*** Opening Selected extract ***

Often, she was the only senator with the courage to vote her principles on tough civil liberties and criminal justice issues; for example, she was the only senator to vote against a 2010 bill authorizing the warrantless collection of DNA on arrest prior to conviction. In her final term in the Senate, Kinnaird was the only senator to score 100% on the ACLU-NC’s annual legislative report card.
Robert Hurley - 2014 Paul Green Award
For extraordinary efforts to abolish or limit the death penalty in North Carolina
Bob Hurley has worked tirelessly against the death penalty in North Carolina for nearly two decades.
In 2002, Hurley was appointed the first Capital Defender in the state by the North Carolina Commission on Indigent Defense Services (IDS Commission). During the last eleven years, he has been responsible for the appointment and oversight of counsel in capital cases throughout the state. Under his direction, the Office of the Capital Defender has established regional offices in Wilmington, Winston-Salem and Asheville, in addition to the main office in Durham.

*** Closing Selected extract ***
*** Opening Information provided ***

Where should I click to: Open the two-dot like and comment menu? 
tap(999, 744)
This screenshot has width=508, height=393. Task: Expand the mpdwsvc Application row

*** Closing Information provided ***

▶ [Your tasks]
a) According to the passage about Kinnaird and Hurley, which body appointed Hurley as North Carolina's first Capital Defender?
b) Repeat everything in the passage about Kinnaird and Hurley from "Robert Hurley - 2014" down to "nearly two decades.".

▶ [Results]
a) The North Carolina Commission on Indigent Defense Services (IDS Commission).

b)
Robert Hurley - 2014 Paul Green Award
For extraordinary efforts to abolish or limit the death penalty in North Carolina
Bob Hurley has worked tirelessly against the death penalty in North Carolina for nearly two decades.